Each memory region has a start address, a length, permissions (can the program read/write/execute from the region), and some information about the "type" of the region, including how the region is supposed to be initialized on first use and how the logical information is supposed to be saved if a mapped page needs to be moved to disk.

The first step is that the operating system creates a new page table with every virtual page marked as "invalid." Next the OS reads the header of the executable file. The header describes the region map and also gives the virtual address of the first instruction to be executed. So the OS creates an in-memory region map to match the structure described in the executable header and then tries to execute the first instruction (it does this by using some kind of "return from interrupt" instruction that sets the root of the page table to the page table for the process we want and then changing the program-counter (instruction-pointer) to the virtual address of the first instruction.

So the processor tries to execute the instruction at the given virtual address. But every page in the page-table is marked invalid, so when the processor performs the translation from virtual to physical address the processor will invoke an "invalid page" fault, bringing control back to the operating system. The operating system will look up the virtual address in the region map. Since this was supposed to be the address of the first instruction, then it should be the case that the virtual address is contained in a region that is marked as being executable, and there should be information about where the instructions are located in the original executable file. The OS reads a page-worth of date from the original executable file into some physical page in memory, and then modifies the page table to reflect the new virtual-to-physical mapping. Finally the OS again tries to return-from-interrupt to the instruction address. This time, although there will be TLB misses and cache misses, the translation will give a mapping from virtual to physical address, the processor will eventually try to fetch the required instruction into the L1 cache and execute it.

In all likelihood the instruction will try to access some not-yet valid data location. There will be another "invalid page" fault for the data's virtual address.

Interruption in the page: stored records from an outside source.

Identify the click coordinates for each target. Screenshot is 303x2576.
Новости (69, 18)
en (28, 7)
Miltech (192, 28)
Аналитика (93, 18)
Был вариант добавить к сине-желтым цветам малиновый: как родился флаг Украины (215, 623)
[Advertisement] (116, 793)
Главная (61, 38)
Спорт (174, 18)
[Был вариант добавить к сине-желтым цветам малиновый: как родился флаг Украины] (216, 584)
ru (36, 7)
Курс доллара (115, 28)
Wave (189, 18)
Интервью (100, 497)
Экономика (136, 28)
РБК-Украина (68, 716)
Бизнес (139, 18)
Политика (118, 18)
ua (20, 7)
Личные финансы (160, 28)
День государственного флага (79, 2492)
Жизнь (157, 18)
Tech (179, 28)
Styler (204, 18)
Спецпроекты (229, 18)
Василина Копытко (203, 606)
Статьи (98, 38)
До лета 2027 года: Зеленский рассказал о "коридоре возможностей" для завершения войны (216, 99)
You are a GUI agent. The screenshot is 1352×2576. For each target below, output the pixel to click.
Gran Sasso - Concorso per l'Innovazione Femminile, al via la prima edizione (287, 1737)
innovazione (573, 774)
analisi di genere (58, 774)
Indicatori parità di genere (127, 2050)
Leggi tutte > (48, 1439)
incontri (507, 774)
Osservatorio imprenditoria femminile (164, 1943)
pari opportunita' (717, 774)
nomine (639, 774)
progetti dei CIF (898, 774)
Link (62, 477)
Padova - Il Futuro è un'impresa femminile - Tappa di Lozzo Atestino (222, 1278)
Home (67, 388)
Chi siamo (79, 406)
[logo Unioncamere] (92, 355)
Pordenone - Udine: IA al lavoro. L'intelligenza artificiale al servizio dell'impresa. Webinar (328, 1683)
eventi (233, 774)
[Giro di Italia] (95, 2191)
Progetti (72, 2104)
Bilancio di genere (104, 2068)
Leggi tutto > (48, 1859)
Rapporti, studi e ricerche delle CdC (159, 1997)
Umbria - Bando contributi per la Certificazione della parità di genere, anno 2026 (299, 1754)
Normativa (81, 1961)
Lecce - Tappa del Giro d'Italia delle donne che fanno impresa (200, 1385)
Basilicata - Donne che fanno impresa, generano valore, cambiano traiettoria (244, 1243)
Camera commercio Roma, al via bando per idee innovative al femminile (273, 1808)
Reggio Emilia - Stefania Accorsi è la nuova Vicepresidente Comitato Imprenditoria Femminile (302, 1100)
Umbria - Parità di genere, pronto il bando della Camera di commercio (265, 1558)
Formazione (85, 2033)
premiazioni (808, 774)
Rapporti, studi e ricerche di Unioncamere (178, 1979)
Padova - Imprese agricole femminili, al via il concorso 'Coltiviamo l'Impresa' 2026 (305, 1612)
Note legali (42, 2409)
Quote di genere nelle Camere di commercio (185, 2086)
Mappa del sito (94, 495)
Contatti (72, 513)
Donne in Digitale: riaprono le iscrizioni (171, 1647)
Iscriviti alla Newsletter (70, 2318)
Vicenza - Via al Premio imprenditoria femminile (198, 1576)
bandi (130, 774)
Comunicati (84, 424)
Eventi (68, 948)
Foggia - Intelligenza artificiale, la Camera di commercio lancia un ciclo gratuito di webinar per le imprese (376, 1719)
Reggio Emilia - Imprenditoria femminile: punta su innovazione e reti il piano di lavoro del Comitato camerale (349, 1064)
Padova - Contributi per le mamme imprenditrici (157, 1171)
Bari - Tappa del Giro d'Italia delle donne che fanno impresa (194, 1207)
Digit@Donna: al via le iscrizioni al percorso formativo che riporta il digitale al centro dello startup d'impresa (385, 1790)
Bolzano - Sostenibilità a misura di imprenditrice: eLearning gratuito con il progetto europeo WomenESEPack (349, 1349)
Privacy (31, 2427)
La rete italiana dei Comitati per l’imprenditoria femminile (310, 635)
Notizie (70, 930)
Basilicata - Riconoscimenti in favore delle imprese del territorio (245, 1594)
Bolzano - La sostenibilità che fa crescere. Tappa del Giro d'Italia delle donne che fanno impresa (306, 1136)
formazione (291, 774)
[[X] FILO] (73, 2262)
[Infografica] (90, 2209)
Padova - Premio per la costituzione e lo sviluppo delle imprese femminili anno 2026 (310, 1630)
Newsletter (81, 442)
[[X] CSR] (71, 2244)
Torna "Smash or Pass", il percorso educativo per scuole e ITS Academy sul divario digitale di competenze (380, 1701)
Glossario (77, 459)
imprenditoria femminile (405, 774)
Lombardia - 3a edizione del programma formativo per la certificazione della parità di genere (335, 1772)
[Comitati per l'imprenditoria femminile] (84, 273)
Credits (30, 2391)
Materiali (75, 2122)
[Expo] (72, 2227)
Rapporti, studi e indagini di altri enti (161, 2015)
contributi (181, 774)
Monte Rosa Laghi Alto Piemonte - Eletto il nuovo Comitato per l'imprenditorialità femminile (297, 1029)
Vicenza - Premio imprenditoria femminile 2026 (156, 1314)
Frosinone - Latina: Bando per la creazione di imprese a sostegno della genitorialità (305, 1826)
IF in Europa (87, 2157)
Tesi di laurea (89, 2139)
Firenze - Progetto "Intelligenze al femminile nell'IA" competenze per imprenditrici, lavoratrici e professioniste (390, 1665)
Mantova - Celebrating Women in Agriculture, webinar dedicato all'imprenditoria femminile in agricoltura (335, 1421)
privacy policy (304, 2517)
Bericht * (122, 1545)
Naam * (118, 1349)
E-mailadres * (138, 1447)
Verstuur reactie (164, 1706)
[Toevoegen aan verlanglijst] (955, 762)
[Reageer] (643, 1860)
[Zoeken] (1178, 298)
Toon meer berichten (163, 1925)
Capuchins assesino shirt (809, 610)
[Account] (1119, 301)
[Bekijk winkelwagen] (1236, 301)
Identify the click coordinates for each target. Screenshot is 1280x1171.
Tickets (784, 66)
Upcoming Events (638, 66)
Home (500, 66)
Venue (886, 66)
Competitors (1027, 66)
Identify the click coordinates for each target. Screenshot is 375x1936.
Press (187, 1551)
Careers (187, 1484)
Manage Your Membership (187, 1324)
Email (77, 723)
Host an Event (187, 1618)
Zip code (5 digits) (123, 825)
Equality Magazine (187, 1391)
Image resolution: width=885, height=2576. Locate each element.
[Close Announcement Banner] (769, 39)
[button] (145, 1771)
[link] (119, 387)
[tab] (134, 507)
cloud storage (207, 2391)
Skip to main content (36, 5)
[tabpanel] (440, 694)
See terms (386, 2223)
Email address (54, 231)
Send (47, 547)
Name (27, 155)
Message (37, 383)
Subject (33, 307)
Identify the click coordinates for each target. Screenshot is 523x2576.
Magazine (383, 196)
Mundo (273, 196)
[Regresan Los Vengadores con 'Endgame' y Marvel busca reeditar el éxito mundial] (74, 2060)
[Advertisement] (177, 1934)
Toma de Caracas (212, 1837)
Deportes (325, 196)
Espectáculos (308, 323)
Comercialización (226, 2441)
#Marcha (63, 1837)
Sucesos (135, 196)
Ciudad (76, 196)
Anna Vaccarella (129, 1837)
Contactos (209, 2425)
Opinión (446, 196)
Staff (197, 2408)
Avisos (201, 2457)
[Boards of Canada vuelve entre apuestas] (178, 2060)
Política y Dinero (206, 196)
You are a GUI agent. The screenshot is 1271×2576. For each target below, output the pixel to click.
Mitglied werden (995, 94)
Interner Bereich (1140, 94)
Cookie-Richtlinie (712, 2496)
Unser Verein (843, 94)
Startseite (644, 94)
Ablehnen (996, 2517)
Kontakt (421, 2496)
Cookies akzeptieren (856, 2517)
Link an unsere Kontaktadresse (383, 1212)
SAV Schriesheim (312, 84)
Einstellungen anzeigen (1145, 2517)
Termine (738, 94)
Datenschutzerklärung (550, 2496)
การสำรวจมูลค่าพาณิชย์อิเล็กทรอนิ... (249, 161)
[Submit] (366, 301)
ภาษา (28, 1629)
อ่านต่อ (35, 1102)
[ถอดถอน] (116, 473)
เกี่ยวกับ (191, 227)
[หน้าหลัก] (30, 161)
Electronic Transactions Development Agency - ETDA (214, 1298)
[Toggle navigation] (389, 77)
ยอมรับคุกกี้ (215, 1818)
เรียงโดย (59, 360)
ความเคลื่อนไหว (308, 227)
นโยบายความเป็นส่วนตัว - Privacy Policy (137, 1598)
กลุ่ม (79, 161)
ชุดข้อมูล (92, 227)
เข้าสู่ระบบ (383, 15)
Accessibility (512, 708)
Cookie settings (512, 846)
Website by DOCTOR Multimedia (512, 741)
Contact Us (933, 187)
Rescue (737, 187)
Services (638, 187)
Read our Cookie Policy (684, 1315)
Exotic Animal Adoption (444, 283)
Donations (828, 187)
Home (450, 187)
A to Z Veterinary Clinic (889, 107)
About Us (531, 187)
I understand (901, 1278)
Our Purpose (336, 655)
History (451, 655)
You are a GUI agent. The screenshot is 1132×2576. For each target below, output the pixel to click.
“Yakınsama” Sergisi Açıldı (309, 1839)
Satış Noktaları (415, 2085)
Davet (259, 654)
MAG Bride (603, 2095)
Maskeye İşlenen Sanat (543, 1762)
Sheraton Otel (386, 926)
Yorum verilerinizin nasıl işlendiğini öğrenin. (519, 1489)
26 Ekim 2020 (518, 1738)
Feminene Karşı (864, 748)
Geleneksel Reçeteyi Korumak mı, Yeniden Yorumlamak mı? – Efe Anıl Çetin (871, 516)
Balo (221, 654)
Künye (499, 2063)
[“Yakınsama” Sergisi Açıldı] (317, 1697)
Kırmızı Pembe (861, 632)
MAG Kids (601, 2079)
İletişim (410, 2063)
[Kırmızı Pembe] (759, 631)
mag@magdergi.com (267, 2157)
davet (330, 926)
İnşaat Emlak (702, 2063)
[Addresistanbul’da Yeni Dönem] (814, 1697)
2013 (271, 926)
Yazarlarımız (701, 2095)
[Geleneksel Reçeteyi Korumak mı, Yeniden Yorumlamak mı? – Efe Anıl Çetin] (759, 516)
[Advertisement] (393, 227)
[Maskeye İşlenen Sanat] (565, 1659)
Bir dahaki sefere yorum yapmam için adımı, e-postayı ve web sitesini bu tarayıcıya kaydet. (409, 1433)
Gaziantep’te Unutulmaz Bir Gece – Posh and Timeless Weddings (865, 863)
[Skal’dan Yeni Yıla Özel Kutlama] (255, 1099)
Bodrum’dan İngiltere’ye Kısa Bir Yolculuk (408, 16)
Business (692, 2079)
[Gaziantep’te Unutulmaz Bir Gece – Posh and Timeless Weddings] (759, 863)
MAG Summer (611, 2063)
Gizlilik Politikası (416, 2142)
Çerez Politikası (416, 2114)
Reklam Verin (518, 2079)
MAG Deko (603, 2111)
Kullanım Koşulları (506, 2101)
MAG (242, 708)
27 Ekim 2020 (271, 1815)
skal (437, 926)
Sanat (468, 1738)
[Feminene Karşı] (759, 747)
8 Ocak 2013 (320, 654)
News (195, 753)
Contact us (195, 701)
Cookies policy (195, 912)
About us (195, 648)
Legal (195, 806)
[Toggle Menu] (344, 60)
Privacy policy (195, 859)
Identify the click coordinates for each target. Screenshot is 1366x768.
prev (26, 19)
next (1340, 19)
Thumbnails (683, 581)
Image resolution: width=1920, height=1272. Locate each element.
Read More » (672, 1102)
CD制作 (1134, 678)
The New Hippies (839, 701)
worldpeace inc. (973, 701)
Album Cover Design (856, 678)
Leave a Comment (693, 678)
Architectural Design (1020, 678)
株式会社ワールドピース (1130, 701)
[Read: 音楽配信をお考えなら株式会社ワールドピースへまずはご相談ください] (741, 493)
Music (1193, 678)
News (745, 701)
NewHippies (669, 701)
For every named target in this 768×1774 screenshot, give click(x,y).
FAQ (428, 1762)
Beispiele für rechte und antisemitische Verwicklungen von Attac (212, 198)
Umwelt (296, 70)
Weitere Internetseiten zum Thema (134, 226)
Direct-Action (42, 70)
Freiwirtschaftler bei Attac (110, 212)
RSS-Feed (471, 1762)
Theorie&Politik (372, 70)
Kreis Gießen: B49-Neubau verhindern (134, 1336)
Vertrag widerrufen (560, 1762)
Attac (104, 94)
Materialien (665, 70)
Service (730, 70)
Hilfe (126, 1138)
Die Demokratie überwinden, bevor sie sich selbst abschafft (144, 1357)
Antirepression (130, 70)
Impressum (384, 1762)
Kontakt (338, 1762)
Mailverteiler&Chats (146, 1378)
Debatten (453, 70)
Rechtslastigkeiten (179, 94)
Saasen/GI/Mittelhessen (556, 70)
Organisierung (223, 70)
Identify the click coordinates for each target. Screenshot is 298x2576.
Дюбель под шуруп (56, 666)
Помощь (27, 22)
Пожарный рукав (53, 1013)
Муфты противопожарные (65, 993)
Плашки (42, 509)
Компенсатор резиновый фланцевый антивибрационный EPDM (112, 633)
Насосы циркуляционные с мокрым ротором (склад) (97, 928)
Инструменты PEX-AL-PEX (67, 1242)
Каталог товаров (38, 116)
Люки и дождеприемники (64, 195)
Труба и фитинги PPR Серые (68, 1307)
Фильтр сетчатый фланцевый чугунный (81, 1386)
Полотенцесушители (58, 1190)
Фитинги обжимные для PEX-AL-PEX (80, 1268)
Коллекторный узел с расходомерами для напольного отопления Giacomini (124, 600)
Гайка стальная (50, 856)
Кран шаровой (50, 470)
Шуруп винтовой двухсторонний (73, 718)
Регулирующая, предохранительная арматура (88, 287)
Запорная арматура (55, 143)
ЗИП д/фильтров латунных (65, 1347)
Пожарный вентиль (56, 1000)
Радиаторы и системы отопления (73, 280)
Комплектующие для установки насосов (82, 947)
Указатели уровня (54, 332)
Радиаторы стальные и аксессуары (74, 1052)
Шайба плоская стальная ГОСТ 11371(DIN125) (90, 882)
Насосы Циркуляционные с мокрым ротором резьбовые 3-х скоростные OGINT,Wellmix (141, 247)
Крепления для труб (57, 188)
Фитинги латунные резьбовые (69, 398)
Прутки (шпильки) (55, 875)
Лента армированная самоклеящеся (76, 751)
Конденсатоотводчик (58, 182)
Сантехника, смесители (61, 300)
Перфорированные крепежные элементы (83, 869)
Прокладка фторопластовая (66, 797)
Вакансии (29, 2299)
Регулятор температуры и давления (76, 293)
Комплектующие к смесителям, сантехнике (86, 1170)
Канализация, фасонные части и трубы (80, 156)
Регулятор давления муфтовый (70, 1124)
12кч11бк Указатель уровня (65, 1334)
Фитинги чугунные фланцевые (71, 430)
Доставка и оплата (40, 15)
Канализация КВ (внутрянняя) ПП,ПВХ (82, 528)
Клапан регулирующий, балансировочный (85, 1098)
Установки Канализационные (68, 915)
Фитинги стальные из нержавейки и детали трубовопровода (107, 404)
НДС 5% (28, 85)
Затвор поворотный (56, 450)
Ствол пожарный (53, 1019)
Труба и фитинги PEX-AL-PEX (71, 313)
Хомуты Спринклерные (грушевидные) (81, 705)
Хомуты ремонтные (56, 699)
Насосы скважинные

The OS will look up the data's virtual address in the region map, allocate a physical page, initialize the page, map the page in the page table and then return-from-interrupt a third time. This time the instruction will get fetched and executed, and after another TLB and cache miss for the data access will actually execute without causing another fault. Then we move to the next instruction and start all over again.

Hopefully we have some spatial and/or temporal locality so this process doesn't happen with every instruction.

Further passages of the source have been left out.